Эгалитаризм – настолько зловещее и глупое учение, что не заслуживает серьезного изучения и обсуждения. Хотя оно имеет диагностическую ценность: это открытое признание скрытой болезни, выедающей внутренности цивилизации уже два столетия (или дольше) под многочисленными масками и прикрытиями. Как слабоумный член семьи, борющийся за сохранение своего лица, эгалитаризм сбежал из темного шкафа и кричит миру, что мотивы его сочувствующих, «любящих человечество», альтруистичных, коллективистских собратьев – это не желание помочь бедным, а уничтожить способных. Их основной мотив – ненависть к добру за то, что оно добро, ненависть, сфокусированная на источнике всех благ, духовных и материальных: талантливых людях.
Мыслительный процесс, лежащий в основе надежды эгалитаристов достичь своей цели, состоит из трех этапов: 1) они думают, что то, природу чего они отказываются признавать, не существует; 2) из первого пункта следует, что человеческих способностей не существует; 3) следовательно, они вольны разрабатывать социальные схемы, стирающие такие несуществующие явления. Особой значимостью для нашего обсуждения обладает отрицание эгалитаристами закона причинности: их требование равных результатов из неравных причин или равные награды за неравное исполнение.
В качестве примера я дам цитату из обзора Беннетта Бергера, профессора социологии Калифорнийского университета в Сан-Диего (The New York Times Book Review от 6 января 1974 г.).

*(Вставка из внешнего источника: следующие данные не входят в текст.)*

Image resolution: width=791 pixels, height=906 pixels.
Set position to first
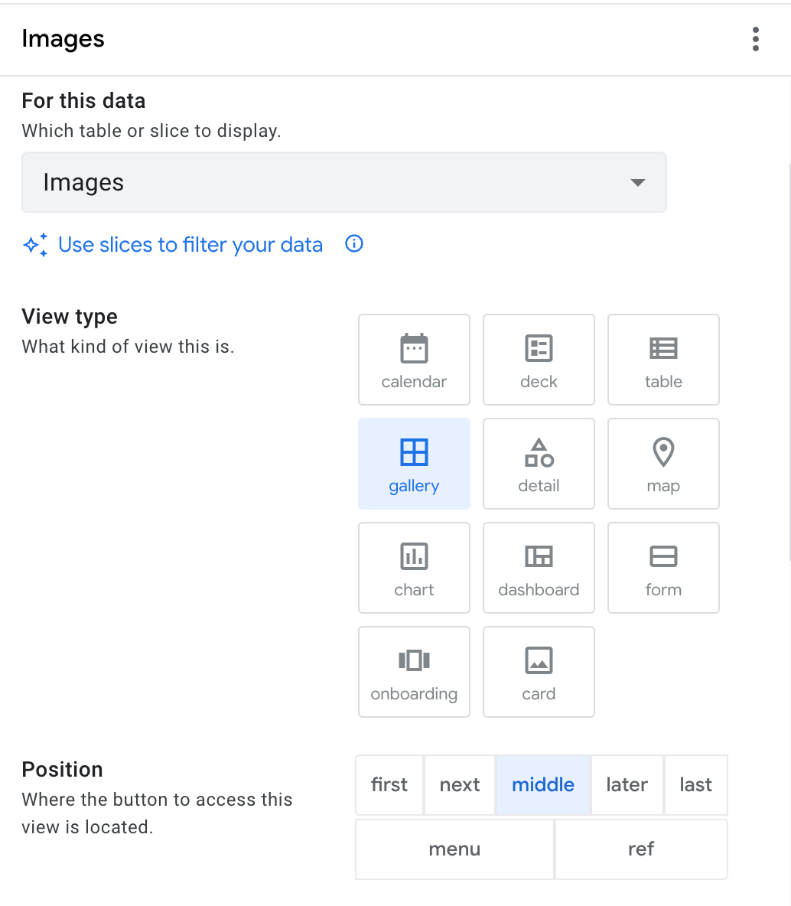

Обзор посвящен обсуждению книги Герберта Ганса под названием «Больше равенства» (More Equality). Я не читала эту книгу и не собираюсь, а собственные заявления обозревателя крайне интересны и разоблачительны. «[Герберт Ганс] с самого начала дает понять, – пишет мистер Бергер, – что он говорит не о равенстве возможностей, о чем уже никто, кажется, не пишет, а о равенстве “результатов”, которое раньше называли “равенством условий”… Больше всего внимания он уделяет уменьшению неравенства доходов, богатства и политической власти… Больше равенства может быть достигнуто, по мнению Ганса, через перераспределение доходов (преимущественно через доходные налоговые вычеты) и децентрализацию власти, начиная с большего равенства в иерархических организациях (например, корпораций и университетов) и заканчивая “контролем сообщества”, который бы предоставил наиболее пострадавшим от неравенства меньшинствам защиту против постоянного перевеса голосов богатого большинства в более крупных политических кругах».
Если постоянный перевес голосов – это социальная несправедливость, то что тогда делать крупным бизнесменам, которые являются наименьшим меньшинством и всегда будут находиться под гнетом постоянного перевеса голосов со стороны других групп? Мистер Бергер не упоминает об этом, но, поскольку он последовательно уравнивает экономическую власть с политической и, кажется, думает, что деньги могут купить что угодно, можно догадаться, каким был бы его ответ. В любом случае он не является сторонником «демократии».